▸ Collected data
________________

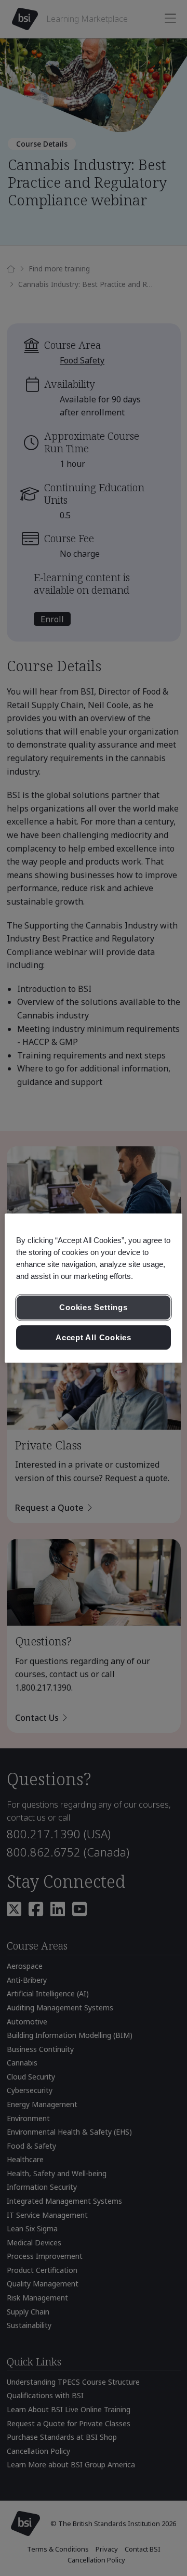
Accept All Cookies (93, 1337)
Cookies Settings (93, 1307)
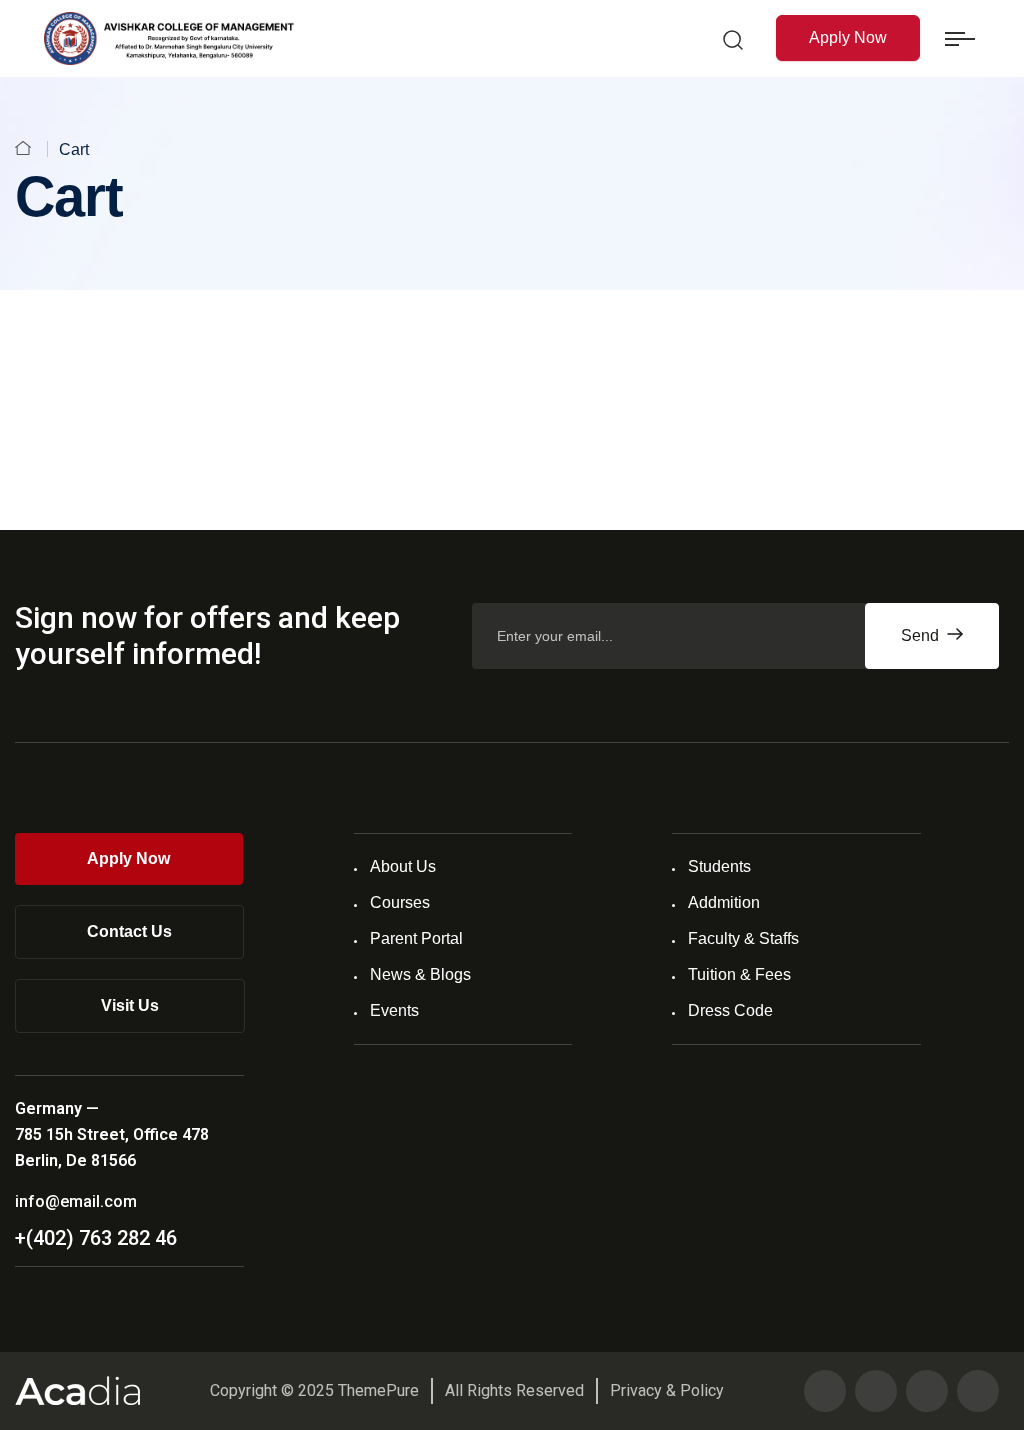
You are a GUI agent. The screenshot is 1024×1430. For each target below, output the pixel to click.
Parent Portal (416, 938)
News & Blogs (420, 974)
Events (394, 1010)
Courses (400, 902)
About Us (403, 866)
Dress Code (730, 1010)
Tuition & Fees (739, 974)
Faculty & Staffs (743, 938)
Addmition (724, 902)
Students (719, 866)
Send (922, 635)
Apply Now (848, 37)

________________

▸ Task description
A verbatim copy of the entries, stripped of pictures, should be produced.

▸ Response area
Accept All Cookies (93, 1337)
Cookies Settings (93, 1307)
You are a GUI agent. The screenshot is 1024×1430. For each target below, output the pixel to click.
Parent Portal (416, 938)
News & Blogs (420, 974)
Events (394, 1010)
Courses (400, 902)
About Us (403, 866)
Dress Code (730, 1010)
Tuition & Fees (739, 974)
Faculty & Staffs (743, 938)
Addmition (724, 902)
Students (719, 866)
Send (922, 635)
Apply Now (848, 37)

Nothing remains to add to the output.